If you have a system of difference equations like this:
$x_{n+1} = a_{11}x_n + a_{12}y_n$
$y_{n+1} = a_{21}x_n + a_{21}y_n$
And you know that there is only one unique eigenvalue (ie: $\lambda_1=\lambda_2=\lambda$), how do you show that the general solution is $x_n=C_1\lambda^n + C_2n\lambda^n$?
My work so far: I've combined the two equations into a single equation $x_{n+2} - (a_{11} + a_{22})x_{n+1} + (a_{22}a_{11} - a_{12}a_{21})x_n = 0$
I know that this type of difference equation typically has the form $C\lambda^n$, but I have no idea how to come up with or show the bit with $Cn\lambda^n$.

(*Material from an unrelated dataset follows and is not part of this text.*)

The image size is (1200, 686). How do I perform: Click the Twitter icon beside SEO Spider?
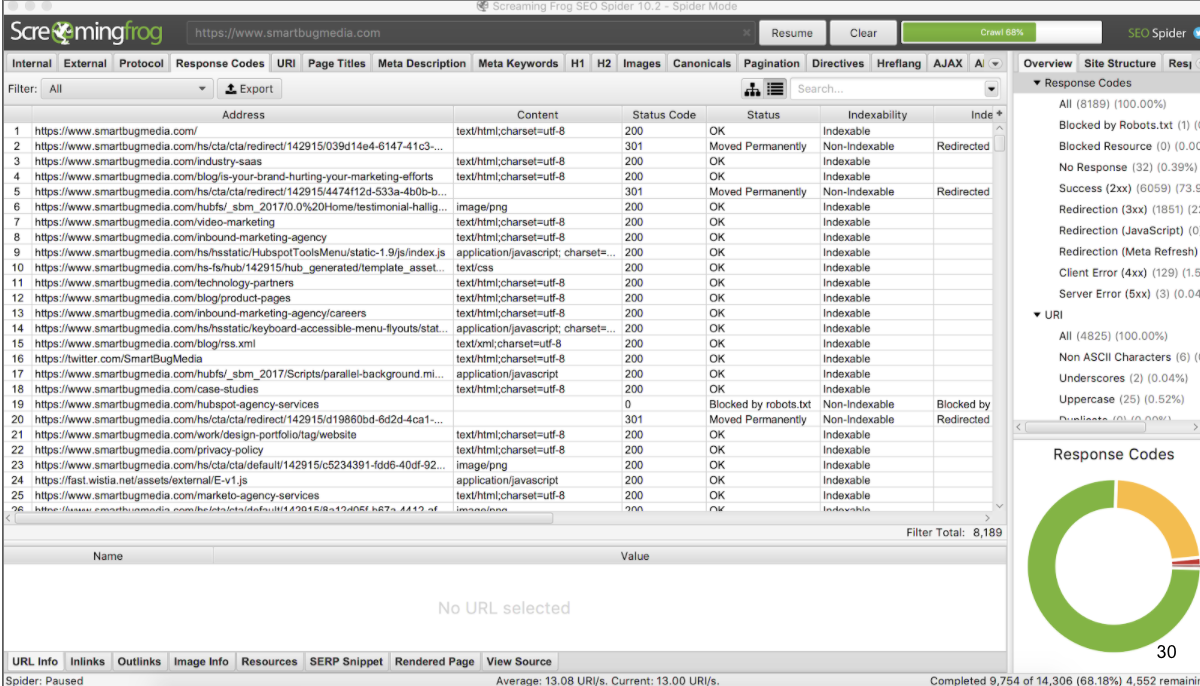tap(1195, 33)
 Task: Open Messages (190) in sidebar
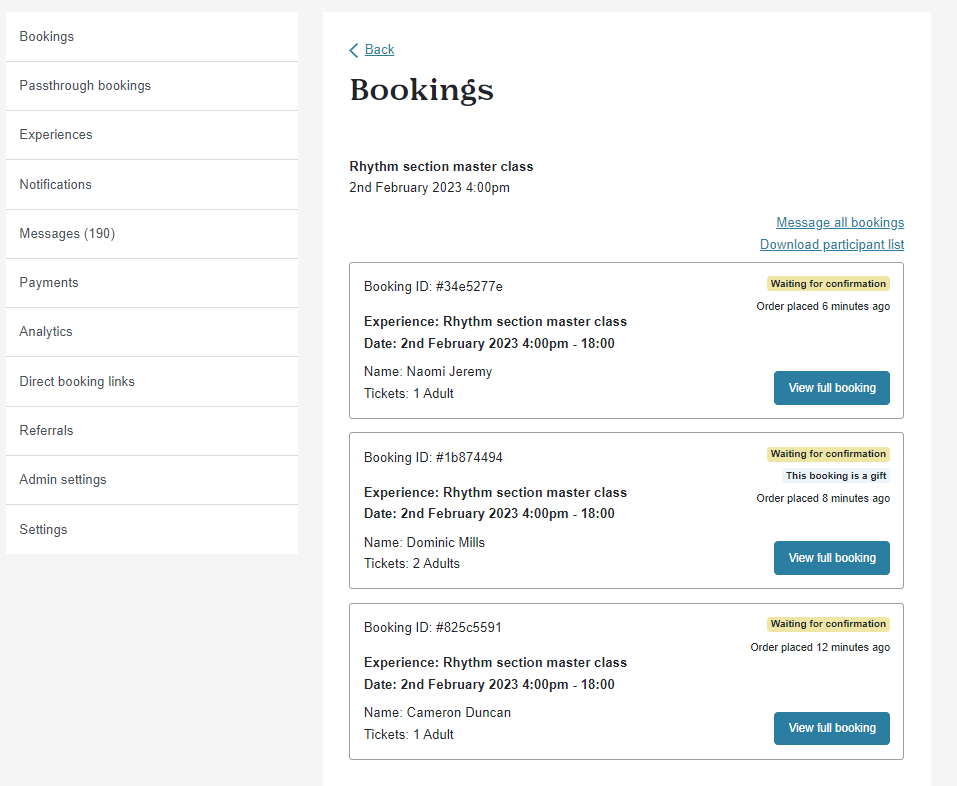152,234
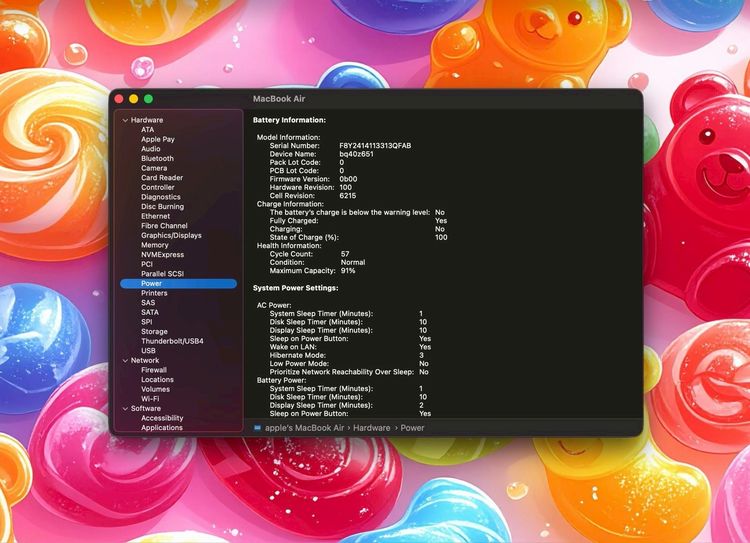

Let $A=\begin{bmatrix} a_{11} & a_{12} \\ a_{21} & a_{22} \end{bmatrix}$ have equal (algebraic) eigenvalues: $\lambda_1=\lambda_2=\lambda$. Then either $a_{12}=a_{21}=0$ (in which case the situation is very simple) or the Jordan normal form of $A$ is
$$J=\begin{bmatrix} \lambda & 1 \\ 0 & \lambda \end{bmatrix}.$$
In the latter case, you can show that
$$J^n=\begin{bmatrix} \lambda^n & n \lambda^{n-1} \\ 0 & \lambda^n \end{bmatrix}$$
by induction. Your result follows from there, since $A^n=V J^n V^{-1}$, where $V$ is the generalized eigenvector matrix.
Alternately, you can just guess-and-check, again using induction.